Build the simple code of Listing 1 within the Build Environment and run it within the Sample Implementation.

Copy files into the Build Environment

Within your FC9 emulation, you now have three environments: the FC9 environment, the Build Environment, and the Sample Implementation. For convenience and clarity, create three working directories and set three environment variables to make copying files between them a snap:

# FC9=/tmp/work

# BE=/opt/lsb/tmp/work

# SI=/opt/lsb/si/chroot/tmp/work

# mkdir -p $FC9 $BE $SI

The $FC9 directory can be your regular Fedora Core 9 working directory. The $BE directory is the directory for source code that you want to build using the Build Environment. The $SI directory is the drop for binaries built in the Build Environment that you want to run in the Sample Implementation. You can also copy the LSB-compliant binaries you created with the LSB Build Environment utilities to the $SI directory to determine whether they run in LSB V4.0.0. (Everything should work perfectly.)
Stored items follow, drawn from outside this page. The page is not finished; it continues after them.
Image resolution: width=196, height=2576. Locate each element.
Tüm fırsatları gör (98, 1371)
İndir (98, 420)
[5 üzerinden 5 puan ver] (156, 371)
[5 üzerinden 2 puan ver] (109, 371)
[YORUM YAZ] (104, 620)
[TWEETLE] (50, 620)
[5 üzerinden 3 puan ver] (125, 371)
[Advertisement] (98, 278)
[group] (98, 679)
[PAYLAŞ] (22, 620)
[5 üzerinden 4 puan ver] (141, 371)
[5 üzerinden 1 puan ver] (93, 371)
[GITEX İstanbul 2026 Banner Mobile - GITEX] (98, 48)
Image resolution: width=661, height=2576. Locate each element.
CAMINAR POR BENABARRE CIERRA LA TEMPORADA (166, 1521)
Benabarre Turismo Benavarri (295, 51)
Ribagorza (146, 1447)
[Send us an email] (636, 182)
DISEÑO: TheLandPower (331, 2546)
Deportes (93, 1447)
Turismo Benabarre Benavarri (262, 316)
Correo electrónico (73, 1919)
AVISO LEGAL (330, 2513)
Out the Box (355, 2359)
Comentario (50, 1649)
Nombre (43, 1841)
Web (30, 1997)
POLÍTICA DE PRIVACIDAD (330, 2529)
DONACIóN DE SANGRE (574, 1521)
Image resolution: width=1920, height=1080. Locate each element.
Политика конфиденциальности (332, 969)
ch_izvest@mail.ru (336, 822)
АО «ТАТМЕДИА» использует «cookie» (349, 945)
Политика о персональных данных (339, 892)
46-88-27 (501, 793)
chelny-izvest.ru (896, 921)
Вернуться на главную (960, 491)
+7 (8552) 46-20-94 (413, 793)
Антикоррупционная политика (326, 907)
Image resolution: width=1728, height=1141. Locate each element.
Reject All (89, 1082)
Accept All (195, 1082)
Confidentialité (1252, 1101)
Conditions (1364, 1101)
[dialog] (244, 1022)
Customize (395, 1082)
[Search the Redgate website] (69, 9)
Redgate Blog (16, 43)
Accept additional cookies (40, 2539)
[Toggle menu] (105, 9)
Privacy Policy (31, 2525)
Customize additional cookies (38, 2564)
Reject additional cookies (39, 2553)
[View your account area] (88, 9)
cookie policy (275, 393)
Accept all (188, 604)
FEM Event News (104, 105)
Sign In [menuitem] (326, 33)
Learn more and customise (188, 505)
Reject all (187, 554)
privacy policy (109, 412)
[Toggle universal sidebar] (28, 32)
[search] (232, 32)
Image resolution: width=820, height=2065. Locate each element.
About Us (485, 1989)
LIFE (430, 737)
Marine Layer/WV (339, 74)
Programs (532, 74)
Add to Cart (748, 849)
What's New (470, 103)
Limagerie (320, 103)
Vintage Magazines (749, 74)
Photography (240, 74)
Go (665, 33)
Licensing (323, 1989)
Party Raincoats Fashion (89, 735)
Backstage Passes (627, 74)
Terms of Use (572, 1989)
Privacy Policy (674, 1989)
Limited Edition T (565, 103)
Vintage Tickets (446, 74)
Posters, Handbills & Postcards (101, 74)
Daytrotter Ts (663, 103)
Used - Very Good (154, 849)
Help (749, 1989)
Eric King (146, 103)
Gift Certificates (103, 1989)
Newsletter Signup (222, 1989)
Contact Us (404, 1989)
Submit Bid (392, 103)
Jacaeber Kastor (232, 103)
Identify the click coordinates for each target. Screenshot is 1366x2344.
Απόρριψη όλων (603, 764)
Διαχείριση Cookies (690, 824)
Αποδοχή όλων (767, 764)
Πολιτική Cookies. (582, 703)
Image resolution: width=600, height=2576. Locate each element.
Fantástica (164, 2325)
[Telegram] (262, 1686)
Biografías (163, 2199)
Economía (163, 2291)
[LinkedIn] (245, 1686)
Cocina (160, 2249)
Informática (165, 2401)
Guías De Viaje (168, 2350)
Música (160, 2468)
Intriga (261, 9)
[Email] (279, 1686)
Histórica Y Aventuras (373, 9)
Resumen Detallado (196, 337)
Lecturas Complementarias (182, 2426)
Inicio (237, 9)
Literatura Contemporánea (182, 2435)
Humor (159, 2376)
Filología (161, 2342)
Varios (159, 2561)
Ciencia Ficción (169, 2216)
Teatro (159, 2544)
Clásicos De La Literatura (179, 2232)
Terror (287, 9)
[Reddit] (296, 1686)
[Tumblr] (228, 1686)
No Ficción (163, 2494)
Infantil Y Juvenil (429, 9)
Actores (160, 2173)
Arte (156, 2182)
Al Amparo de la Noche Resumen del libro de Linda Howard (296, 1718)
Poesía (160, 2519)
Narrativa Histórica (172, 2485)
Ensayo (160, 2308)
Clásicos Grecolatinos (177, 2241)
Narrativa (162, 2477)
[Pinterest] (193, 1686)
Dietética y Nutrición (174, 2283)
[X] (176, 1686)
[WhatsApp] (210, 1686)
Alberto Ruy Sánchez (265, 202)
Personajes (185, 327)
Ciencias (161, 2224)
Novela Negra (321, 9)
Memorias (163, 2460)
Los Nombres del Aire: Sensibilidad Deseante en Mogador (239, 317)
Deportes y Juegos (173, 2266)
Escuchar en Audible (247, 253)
So, to build Listing 1 in the chroot Build Environment and test it in the chroot Sample Implementation, you download the code to the FC9 environment, and then run the following sequence.

TK: Somewhat unclear on how to run a chroot Build Environment, so omitting those for now.--RWHE

By the way, because FC9 is LSB-compliant, the binary you created in the Build Environment runs fine in FC9:

# cp lsb-* $SI

# /opt/lsb/bin/si-chroot

# cd /tmp/work

# ./lsb-echoargs hello there
hello there


While the example code shown in this tutorial was simple, the same techniques used to build and test a few lines of code apply equally well to a few thousand lines of code. Use the lsb-appchk tool to find questionable symbols. Try building your code with the LSB Build Environment utilities and within the stand-alone LSB Build Environment chroot environment. If you don't have an LSB V4.0.0-compliant version of Linux, use the LSB Sample Implementation to test the portability of your application. Leverage a tool such as qemu, kvm, or VMWare Workstation to virtually (both metaphorically and practically) multiply your computing resources and run your targeted flavors of Linux.

With a little work, you can shape your application to be LSB-compliant, and then apply to have your application certified. Certified distributions and certified applications allow users to invest in Linux comfortably. The LSB provides uniformity, which--perhaps paradoxically--promotes choice.

And after all, choice is what Linux is all about.